Many businesses recycle cooking oil for this very purpose. McDonald’s restaurants have been recycling used cooking oil in more than 10,000 locations since 1999. In the United Arab Emirates and in the United Kingdom, McDonald’s even operates its delivery trucks on biodiesel made from its recycled fryer oil.

Oil Recycling Image 2A closed-loop oil management system makes it easy for restaurant facility managers to dispose of used cooking oil by picking it up when the company brings fresh oil. It then sells most of its used cooking oil to the Iowa-based Renewable Energy Group, one of the largest biodiesel producers in the world.

Many oil management and oil recycling companies have program models that include rebates for used cooking oil.

Saving the Planet, One Container at a Time

For restaurants, recycling used cooking oil can be a small cost-saving measure. Not disposing of the cardboard and plastic containers that typically hold the oil reduces the number of trash pickups. In 2015 alone, we helped eliminate more than 10 million plastic and 10 million cardboard containers from landfills, saving 7.5 million cubic feet of landfill space through automated oil management solutions. Shake Shack avoided the disposal of 24,384 pounds of trash, the equivalent of what 124 dumpsters hold, simply by eliminating packaging from the manual oil management process.7

In addition to the opportunity for turning used cooking oil into biodiesel, there is another way that recycling this oil contributes to a greener environment: by keeping it out of the water supply. Although restaurants are required to recycle oil, employees short on time sometimes pour used oil down the kitchen drain, which clogs plumbing, blocks sewer lines and contaminates the water supply. Recycling the oil can prevent costly FOG fines and backups that often require a plumber to clear.
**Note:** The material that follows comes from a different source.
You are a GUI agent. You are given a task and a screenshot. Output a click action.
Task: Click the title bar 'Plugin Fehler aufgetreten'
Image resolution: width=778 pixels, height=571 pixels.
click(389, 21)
Oil Recycling Image 3Recycling used cooking oil is a great way to bolster your sustainability initiatives and support your company’s eco-minded values. Raise awareness of your actions by encouraging employees to share your sustainability story with customers. It’s one thing to jump on a trend; it’s quite another to lead by example.

 

Sources:

1 Helen Kelley, “How Green Grows Your Restaurant? Create a Plan for Your Current and Future Sustainability,” Waste Cost Solutions, February 26, 2015, http://www.wastecostsolutions.com/blog/how-green-grows-your-restaurant-create-a-sustainability-plan (accessed August 12, 2016).

2 Green Restaurant Association, http://www.dinegreen.com/#!waste/qgv2b (accessed August 12, 2016).

3 “How Much Grease Fast Food Restaurants Produce,” http://www.waterindustry.org/Water-Facts/FOG-1.htm (accessed August 12, 2016).

4 Ibid.

5 Ibid.

6 Natalie O’Neill, “Fry-oil biofuel businesses suffer as gas prices fall,” New York Post, http://nypost.com/2015/01/02/fry-oil-biofuel-businesses-suffer-as-gas-prices-fall/ (accessed August 16, 2016).

7 “Shake Shack: Restaurant’s Strong Partnerships Are the Recipe for Success,” https://www.rti-inc.com/wp-content/uploads/2016/03/ShakeShack_CaseStudy_March2016.pdf (accessed August 22, 2016).

 

— Tina Swanson joined Restaurant Technologies in 2012 and currently leads the customer experience, account management and sales teams in order to maximize oil management and handling at each restaurant facility.